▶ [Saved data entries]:
◇ ◇ ◇ ◇ ◇ ◇ ◇
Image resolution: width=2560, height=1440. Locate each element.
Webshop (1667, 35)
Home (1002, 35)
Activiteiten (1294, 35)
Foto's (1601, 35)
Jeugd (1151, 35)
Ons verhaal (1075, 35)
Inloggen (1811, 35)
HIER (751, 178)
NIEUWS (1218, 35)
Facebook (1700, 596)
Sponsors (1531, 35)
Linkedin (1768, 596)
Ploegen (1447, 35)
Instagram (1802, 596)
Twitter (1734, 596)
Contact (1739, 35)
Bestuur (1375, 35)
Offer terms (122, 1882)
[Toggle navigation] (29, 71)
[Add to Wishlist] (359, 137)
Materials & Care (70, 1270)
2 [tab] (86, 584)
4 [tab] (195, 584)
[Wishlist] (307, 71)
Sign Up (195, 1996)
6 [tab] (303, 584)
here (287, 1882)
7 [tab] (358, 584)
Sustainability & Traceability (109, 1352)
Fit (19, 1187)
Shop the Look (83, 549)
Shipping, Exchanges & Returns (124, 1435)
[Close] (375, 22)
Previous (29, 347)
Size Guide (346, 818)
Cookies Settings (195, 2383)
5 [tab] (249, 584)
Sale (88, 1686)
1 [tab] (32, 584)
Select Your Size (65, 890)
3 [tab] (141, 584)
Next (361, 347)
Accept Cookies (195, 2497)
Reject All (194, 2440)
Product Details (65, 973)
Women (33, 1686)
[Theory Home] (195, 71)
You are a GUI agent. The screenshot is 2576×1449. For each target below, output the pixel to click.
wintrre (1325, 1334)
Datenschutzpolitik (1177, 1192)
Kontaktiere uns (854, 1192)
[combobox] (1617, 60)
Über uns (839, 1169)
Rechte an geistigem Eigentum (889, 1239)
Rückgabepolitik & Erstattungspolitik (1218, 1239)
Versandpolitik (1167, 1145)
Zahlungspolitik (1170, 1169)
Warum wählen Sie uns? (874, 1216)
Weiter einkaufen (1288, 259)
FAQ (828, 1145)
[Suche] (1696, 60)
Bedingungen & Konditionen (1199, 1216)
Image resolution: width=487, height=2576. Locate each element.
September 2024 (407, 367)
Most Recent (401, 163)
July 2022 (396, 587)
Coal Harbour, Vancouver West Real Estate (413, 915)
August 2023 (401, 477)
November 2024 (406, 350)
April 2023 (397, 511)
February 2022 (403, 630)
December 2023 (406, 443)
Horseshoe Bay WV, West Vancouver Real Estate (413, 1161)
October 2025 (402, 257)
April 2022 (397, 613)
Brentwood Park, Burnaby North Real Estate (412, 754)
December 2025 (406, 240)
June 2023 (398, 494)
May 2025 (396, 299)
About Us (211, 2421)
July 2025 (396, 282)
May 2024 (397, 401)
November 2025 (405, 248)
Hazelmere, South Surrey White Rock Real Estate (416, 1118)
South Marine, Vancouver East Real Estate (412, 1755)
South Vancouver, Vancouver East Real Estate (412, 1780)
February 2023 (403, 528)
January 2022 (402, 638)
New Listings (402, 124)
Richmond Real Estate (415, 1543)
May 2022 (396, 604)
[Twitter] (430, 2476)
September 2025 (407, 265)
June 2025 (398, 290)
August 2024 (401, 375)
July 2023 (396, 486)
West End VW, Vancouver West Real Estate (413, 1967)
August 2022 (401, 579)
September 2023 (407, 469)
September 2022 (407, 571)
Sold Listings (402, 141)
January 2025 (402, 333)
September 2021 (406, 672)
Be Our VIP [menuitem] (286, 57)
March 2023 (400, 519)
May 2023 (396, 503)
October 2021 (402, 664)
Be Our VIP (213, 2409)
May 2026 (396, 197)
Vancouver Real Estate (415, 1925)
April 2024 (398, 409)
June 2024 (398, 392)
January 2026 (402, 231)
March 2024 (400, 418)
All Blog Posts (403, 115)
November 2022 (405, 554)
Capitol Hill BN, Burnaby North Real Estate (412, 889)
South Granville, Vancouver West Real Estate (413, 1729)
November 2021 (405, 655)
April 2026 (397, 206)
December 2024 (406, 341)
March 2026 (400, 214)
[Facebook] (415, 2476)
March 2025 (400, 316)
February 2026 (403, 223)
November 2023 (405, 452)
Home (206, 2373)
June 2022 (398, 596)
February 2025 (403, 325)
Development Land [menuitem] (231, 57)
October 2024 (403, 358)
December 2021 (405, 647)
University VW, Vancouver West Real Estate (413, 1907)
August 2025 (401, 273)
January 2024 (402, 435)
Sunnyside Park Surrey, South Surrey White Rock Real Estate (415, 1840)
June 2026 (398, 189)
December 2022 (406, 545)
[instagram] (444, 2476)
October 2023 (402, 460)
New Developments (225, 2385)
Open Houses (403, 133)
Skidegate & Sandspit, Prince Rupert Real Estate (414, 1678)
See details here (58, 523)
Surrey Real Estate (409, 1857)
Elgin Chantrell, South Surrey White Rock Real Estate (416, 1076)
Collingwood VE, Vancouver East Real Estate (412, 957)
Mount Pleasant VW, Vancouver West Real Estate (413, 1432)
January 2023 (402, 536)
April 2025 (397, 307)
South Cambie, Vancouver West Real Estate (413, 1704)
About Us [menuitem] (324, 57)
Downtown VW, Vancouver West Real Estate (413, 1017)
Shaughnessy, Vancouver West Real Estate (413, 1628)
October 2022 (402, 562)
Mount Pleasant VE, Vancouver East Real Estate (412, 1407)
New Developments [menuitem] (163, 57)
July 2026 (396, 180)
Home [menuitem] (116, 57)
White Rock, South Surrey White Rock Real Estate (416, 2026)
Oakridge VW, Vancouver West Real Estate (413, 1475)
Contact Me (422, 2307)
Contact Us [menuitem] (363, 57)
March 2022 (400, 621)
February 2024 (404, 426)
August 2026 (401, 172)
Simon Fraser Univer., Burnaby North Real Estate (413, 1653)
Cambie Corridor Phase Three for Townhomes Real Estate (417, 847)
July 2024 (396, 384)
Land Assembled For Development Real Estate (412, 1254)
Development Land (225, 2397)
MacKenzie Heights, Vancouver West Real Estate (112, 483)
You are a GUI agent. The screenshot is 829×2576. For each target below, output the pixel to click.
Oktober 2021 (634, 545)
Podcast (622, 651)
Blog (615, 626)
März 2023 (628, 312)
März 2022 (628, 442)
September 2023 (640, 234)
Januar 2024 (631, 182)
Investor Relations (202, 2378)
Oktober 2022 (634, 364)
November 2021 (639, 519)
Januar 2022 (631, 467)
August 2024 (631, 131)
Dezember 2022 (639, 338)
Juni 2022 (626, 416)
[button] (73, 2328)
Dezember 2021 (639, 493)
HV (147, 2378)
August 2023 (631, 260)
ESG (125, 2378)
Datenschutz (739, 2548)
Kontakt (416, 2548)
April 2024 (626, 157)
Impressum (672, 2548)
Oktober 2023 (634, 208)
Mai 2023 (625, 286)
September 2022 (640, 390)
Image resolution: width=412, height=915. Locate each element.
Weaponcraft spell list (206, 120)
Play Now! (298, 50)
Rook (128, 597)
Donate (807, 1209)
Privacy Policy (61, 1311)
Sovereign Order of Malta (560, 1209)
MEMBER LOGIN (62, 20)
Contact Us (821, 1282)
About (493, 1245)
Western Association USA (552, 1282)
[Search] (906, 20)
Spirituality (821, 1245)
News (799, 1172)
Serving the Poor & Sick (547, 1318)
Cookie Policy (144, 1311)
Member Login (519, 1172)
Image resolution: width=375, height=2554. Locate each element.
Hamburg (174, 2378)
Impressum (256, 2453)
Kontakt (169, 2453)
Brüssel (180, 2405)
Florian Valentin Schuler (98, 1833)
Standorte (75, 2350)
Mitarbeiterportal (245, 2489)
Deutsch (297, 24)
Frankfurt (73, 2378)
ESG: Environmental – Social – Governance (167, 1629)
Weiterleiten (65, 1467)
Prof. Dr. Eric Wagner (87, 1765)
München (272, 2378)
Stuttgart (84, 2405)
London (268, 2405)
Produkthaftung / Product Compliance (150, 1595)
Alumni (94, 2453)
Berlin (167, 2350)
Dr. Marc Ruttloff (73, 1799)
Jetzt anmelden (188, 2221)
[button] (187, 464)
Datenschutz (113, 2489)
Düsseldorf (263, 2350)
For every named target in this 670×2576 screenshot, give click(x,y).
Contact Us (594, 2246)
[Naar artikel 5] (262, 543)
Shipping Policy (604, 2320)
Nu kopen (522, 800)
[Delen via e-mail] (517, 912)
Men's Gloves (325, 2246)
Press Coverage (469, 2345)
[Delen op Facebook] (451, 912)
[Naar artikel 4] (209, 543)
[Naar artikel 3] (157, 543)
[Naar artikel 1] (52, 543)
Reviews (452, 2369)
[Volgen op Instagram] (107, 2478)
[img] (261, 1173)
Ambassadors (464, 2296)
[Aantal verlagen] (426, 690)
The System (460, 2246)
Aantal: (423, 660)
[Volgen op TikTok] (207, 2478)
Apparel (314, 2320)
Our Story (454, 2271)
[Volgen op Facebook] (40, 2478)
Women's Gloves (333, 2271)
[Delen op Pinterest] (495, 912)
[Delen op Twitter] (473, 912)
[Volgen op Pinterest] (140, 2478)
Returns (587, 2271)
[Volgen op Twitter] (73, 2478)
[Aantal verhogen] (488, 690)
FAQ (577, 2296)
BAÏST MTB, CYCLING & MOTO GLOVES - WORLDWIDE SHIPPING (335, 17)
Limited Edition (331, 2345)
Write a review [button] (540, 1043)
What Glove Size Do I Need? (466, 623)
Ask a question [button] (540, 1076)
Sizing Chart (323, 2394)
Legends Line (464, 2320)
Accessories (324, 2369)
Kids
◇ ◇ ◇ ◇ ◇ ◇ ◇
▶ [About this exercise]:
Your answer must be the lines above, unchanged, from the first one through the line that holds "[Toggle navigation] (29, 71)", inclusive, and no others.

▶ [Exercise solution]:
Image resolution: width=2560, height=1440. Locate each element.
Webshop (1667, 35)
Home (1002, 35)
Activiteiten (1294, 35)
Foto's (1601, 35)
Jeugd (1151, 35)
Ons verhaal (1075, 35)
Inloggen (1811, 35)
HIER (751, 178)
NIEUWS (1218, 35)
Facebook (1700, 596)
Sponsors (1531, 35)
Linkedin (1768, 596)
Ploegen (1447, 35)
Instagram (1802, 596)
Twitter (1734, 596)
Contact (1739, 35)
Bestuur (1375, 35)
Offer terms (122, 1882)
[Toggle navigation] (29, 71)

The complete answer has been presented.